**EXERCISE DIRECTIONS**
All lines in the listing below from the one containing "How to Objectively" through the last should be written out exactly, and only those.

**ENTRIES SHOWN**
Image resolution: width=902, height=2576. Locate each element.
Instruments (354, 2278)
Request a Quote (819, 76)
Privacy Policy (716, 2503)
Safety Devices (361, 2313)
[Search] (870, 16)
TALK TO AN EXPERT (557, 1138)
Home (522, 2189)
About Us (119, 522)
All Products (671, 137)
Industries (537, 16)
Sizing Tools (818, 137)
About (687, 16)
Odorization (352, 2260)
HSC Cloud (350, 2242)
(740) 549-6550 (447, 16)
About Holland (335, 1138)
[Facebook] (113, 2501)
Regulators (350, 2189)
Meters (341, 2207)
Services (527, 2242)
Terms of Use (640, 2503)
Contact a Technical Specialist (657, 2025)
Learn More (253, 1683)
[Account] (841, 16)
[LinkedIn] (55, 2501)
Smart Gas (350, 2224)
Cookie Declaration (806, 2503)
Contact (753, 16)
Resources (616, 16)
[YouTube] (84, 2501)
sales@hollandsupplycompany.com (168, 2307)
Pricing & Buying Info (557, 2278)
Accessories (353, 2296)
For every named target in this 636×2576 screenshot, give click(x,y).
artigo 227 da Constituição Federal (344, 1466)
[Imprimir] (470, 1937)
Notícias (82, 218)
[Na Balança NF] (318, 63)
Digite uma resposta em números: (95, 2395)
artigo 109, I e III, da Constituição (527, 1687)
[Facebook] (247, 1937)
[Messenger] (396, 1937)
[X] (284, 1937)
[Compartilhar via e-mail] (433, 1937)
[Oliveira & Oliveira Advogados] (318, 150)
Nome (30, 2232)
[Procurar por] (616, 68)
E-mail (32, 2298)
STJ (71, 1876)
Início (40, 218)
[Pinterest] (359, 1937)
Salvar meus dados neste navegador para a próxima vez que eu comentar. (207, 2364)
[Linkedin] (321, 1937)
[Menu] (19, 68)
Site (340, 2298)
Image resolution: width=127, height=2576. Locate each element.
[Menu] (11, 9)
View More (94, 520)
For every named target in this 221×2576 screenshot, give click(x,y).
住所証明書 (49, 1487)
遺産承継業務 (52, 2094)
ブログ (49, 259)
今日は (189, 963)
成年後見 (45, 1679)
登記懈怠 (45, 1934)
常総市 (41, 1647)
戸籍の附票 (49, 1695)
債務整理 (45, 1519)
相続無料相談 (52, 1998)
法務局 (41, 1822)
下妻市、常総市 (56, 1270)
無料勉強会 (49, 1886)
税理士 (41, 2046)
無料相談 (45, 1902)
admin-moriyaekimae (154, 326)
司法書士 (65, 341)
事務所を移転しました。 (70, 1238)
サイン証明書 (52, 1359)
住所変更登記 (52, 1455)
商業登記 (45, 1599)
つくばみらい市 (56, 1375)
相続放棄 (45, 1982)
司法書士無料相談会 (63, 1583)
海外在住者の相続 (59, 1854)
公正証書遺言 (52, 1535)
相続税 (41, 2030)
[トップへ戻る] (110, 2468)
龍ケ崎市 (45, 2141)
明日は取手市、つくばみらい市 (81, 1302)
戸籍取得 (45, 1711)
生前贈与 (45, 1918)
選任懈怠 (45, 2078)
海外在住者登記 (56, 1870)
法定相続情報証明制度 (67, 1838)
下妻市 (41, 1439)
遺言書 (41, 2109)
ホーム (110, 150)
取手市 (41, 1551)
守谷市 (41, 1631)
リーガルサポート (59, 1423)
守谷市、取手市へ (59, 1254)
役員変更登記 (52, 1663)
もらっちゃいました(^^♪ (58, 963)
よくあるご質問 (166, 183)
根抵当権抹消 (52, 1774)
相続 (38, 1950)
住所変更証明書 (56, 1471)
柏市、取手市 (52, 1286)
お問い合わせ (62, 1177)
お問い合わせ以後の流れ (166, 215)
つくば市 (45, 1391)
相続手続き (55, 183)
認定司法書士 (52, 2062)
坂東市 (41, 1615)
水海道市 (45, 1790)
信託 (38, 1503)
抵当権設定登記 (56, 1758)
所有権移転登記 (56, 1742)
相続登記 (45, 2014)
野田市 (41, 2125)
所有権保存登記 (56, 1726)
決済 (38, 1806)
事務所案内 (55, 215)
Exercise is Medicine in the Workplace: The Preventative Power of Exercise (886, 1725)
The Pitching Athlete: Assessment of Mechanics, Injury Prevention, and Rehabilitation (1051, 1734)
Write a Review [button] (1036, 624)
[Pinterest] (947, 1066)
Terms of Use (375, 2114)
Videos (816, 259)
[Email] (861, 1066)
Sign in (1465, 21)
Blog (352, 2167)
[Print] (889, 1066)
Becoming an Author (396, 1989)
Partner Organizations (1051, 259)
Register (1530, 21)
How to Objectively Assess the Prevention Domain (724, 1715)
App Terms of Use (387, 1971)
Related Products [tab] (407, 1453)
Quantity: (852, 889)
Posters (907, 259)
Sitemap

**ANSWER BELOW**
How to Objectively Assess the Prevention Domain (724, 1715)
App Terms of Use (387, 1971)
Related Products [tab] (407, 1453)
Quantity: (852, 889)
Posters (907, 259)
Sitemap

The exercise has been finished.